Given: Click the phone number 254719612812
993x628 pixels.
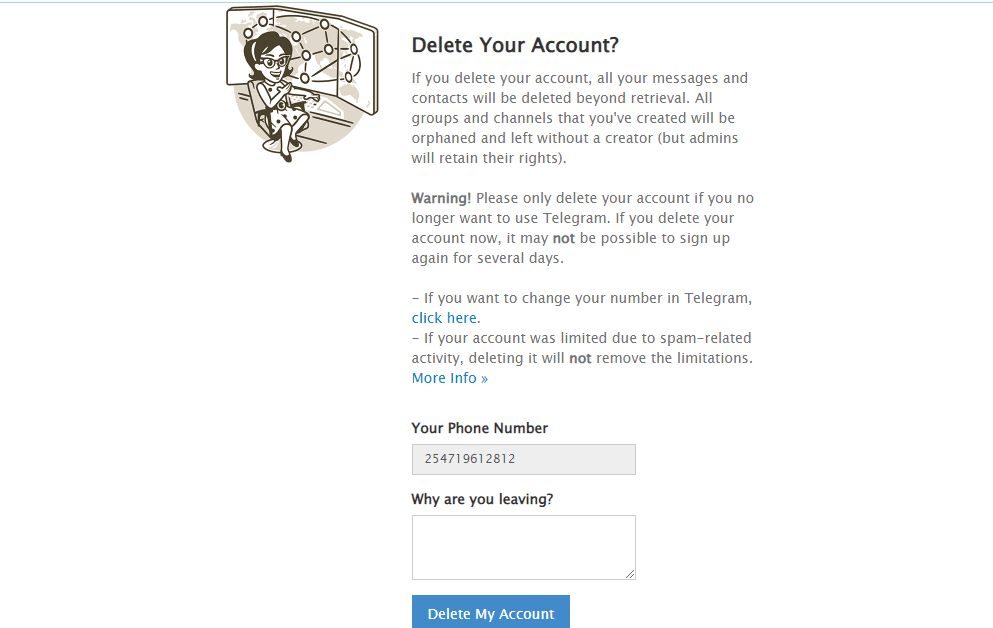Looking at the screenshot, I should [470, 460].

...

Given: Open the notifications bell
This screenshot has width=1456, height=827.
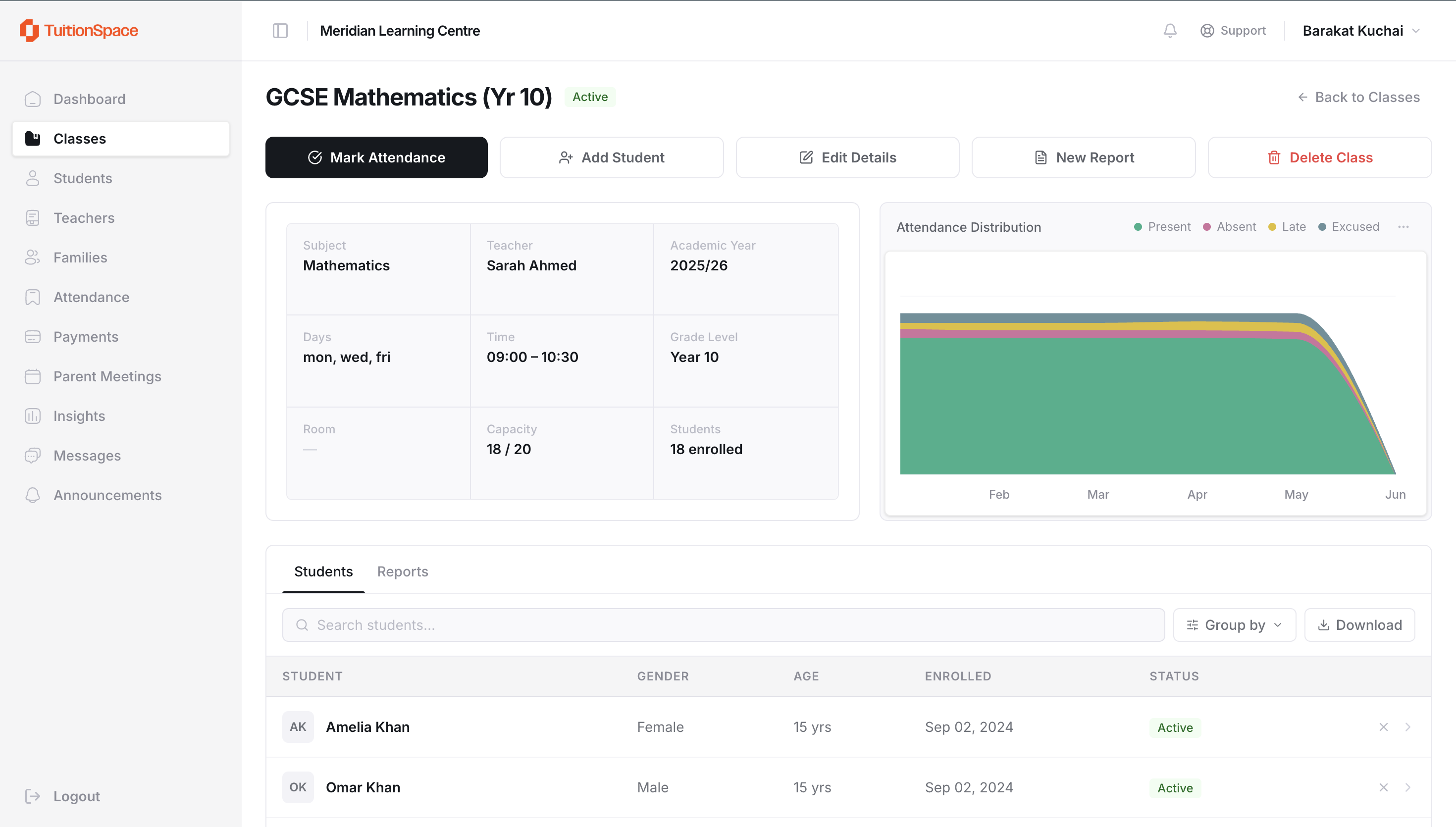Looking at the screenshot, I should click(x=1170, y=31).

◆ WHAT TO PRODUCE ◆
Every line holding the word "Given" should be copied out of the records above.

◆ EXPECTED OUTPUT ◆
Given: Click the phone number 254719612812
Given: Open the notifications bell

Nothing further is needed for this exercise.